Polícia Civil indicia 3 por venda de diploma falso no Norte de Minas

Suspeitos enganaram até professores, que foram demitidos depois que descobriram que seus diplomas não tinham validade nas instituições

Empresa tinha sede em Montes Claros

Empresa tinha sede em Montes Claros

Reprodução / Google - Street View

A Polícia Civil indiciou três pessoas pelo crime de estelionato após concluir uma operação contra uma empresa que, segundo as investigações, vendia diplomas de cursos de ensino superior falsificados no Norte de Minas.

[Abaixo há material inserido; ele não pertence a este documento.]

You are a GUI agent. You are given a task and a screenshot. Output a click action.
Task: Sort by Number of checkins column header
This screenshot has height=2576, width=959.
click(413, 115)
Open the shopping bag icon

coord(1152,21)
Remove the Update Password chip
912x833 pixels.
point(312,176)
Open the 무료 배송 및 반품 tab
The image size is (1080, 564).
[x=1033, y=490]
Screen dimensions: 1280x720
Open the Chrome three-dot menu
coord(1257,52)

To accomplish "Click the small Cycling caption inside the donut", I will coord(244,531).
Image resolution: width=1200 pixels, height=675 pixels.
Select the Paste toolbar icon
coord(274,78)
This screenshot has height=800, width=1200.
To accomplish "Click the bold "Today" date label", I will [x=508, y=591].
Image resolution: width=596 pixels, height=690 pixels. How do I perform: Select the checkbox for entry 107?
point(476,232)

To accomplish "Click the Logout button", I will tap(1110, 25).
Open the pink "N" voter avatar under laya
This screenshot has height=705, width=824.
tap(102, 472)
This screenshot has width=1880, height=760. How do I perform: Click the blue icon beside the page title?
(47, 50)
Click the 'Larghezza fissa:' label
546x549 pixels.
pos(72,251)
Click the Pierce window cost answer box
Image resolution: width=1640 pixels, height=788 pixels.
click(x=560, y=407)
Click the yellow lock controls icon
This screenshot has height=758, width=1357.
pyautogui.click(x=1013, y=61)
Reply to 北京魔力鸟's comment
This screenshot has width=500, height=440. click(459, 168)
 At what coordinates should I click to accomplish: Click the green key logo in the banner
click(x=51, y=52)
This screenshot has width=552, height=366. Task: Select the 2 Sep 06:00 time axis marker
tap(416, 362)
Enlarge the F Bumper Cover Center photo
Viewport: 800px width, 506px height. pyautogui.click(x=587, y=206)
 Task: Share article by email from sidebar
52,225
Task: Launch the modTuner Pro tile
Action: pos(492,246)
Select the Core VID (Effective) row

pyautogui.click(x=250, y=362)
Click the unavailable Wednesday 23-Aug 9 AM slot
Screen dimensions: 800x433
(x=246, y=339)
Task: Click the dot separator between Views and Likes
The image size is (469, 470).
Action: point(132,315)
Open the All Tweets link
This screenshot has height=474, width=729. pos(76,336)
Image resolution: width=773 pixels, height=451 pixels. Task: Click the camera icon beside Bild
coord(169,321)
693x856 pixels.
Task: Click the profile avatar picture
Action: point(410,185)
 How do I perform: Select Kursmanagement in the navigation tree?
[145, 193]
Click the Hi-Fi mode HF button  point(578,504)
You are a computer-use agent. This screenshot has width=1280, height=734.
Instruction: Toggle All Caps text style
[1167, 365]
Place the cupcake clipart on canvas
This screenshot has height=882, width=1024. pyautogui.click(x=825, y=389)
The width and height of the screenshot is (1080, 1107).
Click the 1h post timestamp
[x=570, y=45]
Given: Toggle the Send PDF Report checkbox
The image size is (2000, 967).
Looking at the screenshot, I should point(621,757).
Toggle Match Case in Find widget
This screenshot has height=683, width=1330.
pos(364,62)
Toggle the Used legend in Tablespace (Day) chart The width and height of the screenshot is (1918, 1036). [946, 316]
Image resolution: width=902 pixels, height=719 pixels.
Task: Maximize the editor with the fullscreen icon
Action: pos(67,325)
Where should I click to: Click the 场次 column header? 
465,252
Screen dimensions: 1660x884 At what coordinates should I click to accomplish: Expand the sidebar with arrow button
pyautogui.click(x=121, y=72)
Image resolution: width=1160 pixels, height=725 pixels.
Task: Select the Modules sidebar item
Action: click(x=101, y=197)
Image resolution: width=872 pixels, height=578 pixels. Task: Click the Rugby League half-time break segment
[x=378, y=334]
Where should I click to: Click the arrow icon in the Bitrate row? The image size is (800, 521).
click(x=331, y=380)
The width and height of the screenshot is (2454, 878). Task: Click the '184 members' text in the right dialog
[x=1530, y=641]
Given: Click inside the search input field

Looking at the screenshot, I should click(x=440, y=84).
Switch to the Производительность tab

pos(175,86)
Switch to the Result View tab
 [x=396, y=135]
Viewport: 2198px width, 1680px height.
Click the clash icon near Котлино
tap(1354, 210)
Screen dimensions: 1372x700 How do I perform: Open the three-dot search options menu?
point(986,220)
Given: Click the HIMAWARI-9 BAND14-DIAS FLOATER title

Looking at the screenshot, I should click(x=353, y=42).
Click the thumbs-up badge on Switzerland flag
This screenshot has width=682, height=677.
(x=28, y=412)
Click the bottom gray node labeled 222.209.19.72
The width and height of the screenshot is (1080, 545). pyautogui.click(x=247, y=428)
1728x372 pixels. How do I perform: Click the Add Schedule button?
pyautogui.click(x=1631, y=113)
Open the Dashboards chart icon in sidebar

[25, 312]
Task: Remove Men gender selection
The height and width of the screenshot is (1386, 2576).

A operação, batizada de "Prova Final", cumpriu, nos últimos dias, quatro mandados de busca e apreensão contra as sedes da companhia nas cidades de Grão Mogol (dois mandados) e na sua filial em Montes Claros, no Norte do Estado, e em Belo Horizonte. 

Durante a operação, os agentes da Polícia Civil apreenderam talões de recibo da instituição de ensino, cheques e recibos de pagamento de vítimas, celulares, computadores, agendas, anotações e diplomas. 

Investigação

De acordo com a Polícia Civil, ao menos 18 pessoas, moradores de 15 cidades da região, foram vítimas do golpe. Os prejuízos superam os R$ 500 mil. De acordo com o delegado Jurandir Rodrigues César Filho, professores das redes municipal e estadual, em busca de aprimoramento profissional ou de segunda graduação foram enganados por uma "agenciadora" de uma instituição de ensino.

— Ela era responsável pela captação dos alunos. Eles se matriculavam nessa instituição e recebiam diplomas falsos. Alguns deles acreditavam que estavam matriculados em instituições reconhecidas da região mas, na verdade, não havia matricula nenhuma em seu nome.

Durante a fase de investigação, as vítimas foram ouvidas pela polícia e apresentaram provas, como documentos, recibos de mensalidades pagas e transferências bancárias. As vítimas também entregaram cópias de emails das faculdades responsáveis pelos diplomas, confirmando que os certificados não eram reconhecidos como autênticos. 

O inquérito policial já foi encaminhado à Justiça.